Fix: enforce permissions on bulk_edit operations

src/documents/views.py

@@ -54,6 +54,7 @@ from rest_framework.viewsets import ModelViewSet
 from rest_framework.viewsets import ReadOnlyModelViewSet
 from rest_framework.viewsets import ViewSet
 
+from documents import bulk_edit
 from documents.filters import ObjectOwnedOrGrantedPermissionsFilter
 from documents.permissions import PaperlessAdminPermissions
 from documents.permissions import PaperlessObjectPermissions
@@ -694,7 +695,7 @@ class SavedViewViewSet(ModelViewSet, PassUserMixin):
         serializer.save(owner=self.request.user)
 
 
-class BulkEditView(GenericAPIView):
+class BulkEditView(GenericAPIView, PassUserMixin):
     permission_classes = (IsAuthenticated,)

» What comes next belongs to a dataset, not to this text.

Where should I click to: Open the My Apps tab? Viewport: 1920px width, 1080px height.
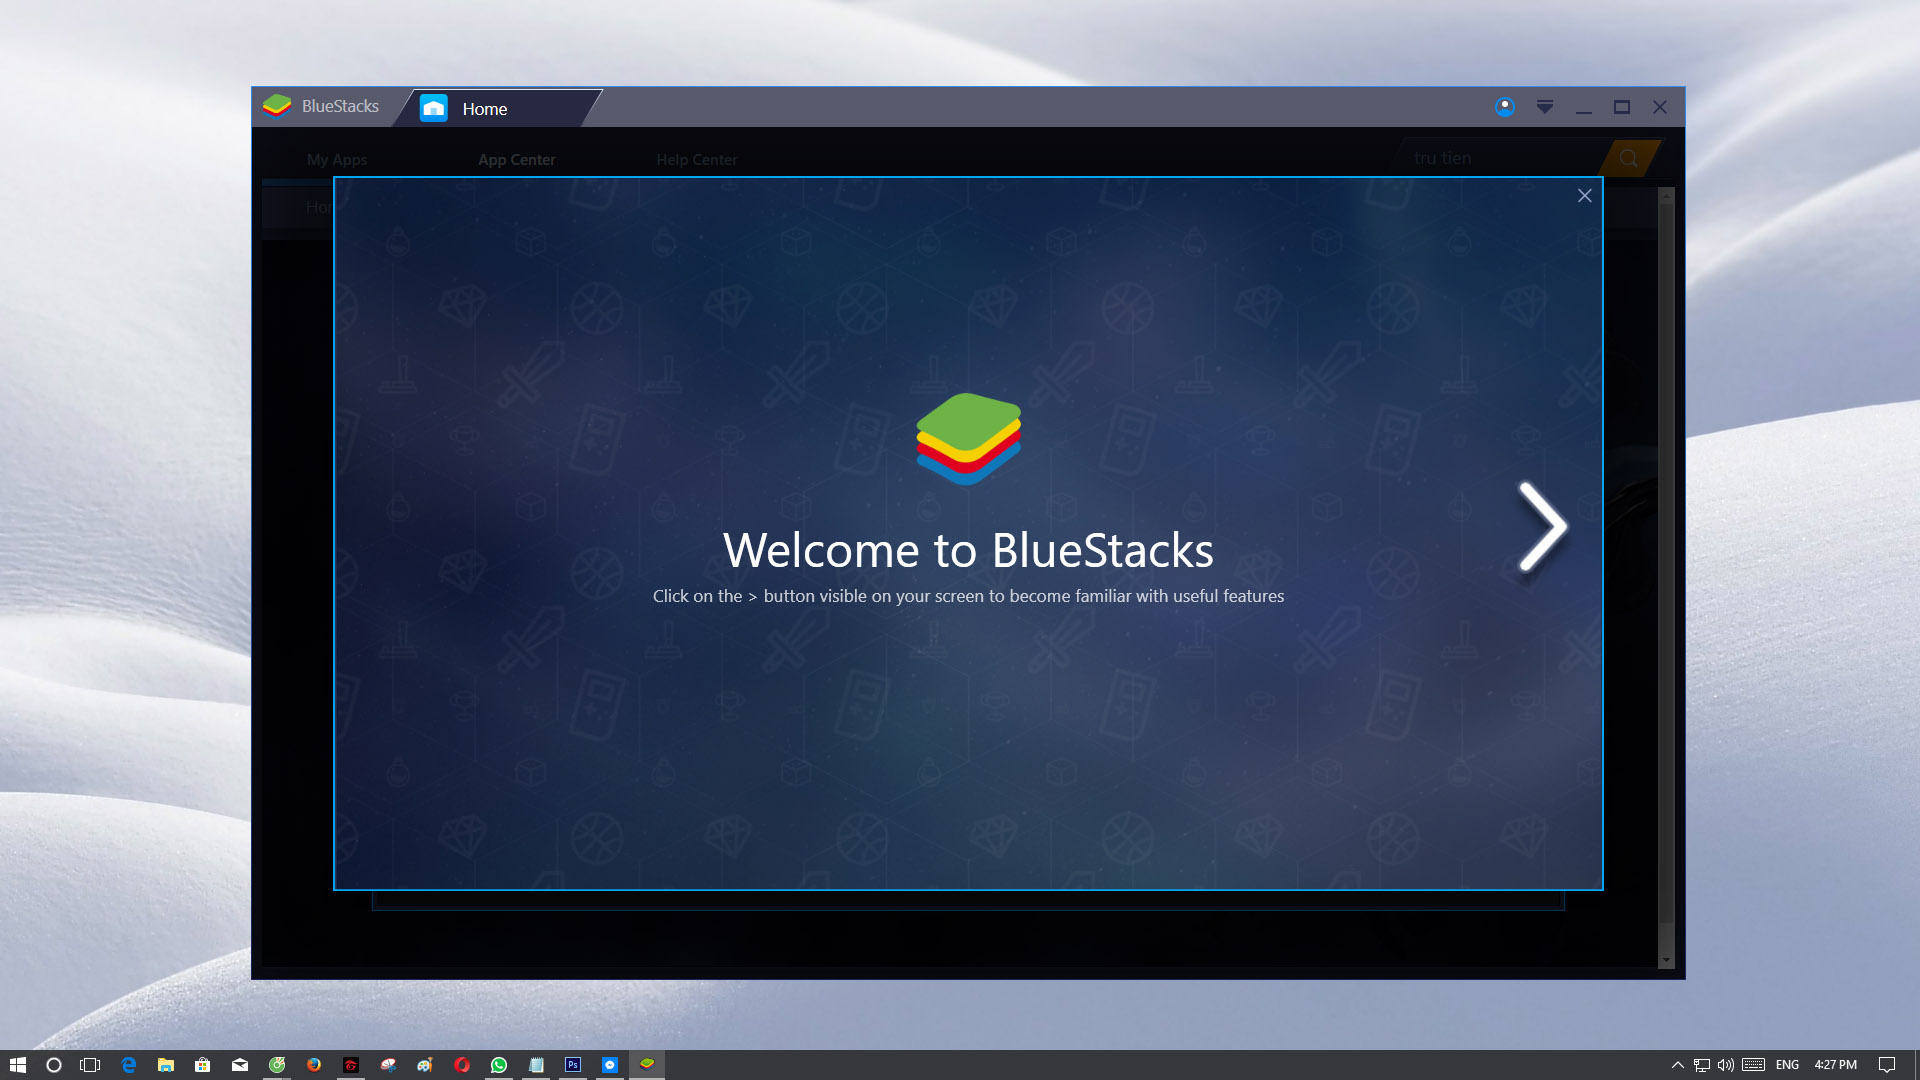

     serializer_class = BulkEditSerializer
     parser_classes = (parsers.JSONParser,)
@@ -703,10 +704,25 @@ class BulkEditView(GenericAPIView):
         serializer = self.get_serializer(data=request.data)
         serializer.is_valid(raise_exception=True)
 
+        user = self.request.user
         method = serializer.validated_data.get("method")
         parameters = serializer.validated_data.get("parameters")
         documents = serializer.validated_data.get("documents")
 
+        if not user.is_superuser:
+            document_objs = Document.objects.filter(pk__in=documents)
+            has_perms = (
+                all((doc.owner == user or doc.owner is None) for doc in document_objs)
+                if method == bulk_edit.set_permissions
+                else all(
+                    has_perms_owner_aware(user, "change_document", doc)
+                    for doc in document_objs
+                )
+            )
+
+            if not has_perms:
+                return HttpResponseForbidden("Insufficient permissions")
+
         try:
             # TODO: parameter validation
             result = method(documents, **parameters)